===== Supplied records =====
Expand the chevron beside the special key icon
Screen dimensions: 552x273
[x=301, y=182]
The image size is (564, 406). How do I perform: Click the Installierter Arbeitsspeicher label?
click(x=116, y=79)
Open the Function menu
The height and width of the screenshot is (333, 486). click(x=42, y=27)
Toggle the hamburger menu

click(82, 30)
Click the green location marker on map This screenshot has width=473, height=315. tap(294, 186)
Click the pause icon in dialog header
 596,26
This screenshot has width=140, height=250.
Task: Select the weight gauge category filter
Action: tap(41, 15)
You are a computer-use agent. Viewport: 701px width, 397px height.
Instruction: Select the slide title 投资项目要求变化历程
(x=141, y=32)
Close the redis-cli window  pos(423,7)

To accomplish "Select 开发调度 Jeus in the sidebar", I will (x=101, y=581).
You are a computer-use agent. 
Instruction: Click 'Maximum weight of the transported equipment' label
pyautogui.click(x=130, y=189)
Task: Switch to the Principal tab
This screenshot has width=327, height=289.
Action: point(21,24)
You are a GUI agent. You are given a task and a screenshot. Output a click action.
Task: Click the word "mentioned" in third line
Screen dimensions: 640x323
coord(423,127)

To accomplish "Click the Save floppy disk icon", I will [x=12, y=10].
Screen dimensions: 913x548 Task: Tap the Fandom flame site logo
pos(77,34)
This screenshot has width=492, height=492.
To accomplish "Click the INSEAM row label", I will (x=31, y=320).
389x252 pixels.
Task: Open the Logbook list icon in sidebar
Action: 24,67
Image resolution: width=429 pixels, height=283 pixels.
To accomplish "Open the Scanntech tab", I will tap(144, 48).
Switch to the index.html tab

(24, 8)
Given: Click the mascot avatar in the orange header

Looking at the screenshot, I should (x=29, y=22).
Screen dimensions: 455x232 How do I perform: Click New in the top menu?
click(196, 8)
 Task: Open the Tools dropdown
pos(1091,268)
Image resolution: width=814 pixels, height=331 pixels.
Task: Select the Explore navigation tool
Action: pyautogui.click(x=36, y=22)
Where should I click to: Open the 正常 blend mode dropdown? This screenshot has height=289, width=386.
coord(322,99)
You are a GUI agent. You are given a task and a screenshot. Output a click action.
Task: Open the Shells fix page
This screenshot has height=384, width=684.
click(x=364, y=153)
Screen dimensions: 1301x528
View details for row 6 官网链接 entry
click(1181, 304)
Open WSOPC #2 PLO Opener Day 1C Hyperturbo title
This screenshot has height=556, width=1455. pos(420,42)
=====
Task goal: Check each line of the listing above. Copy it if it holds the string "agent".

Output of the task:
You are a computer-use agent. Viewport: 701px width, 397px height.
You are a computer-use agent. 
You are a GUI agent. You are given a task and a screenshot. Output a click action.
You are a GUI agent. You are given a task and a screenshot. Output a click action.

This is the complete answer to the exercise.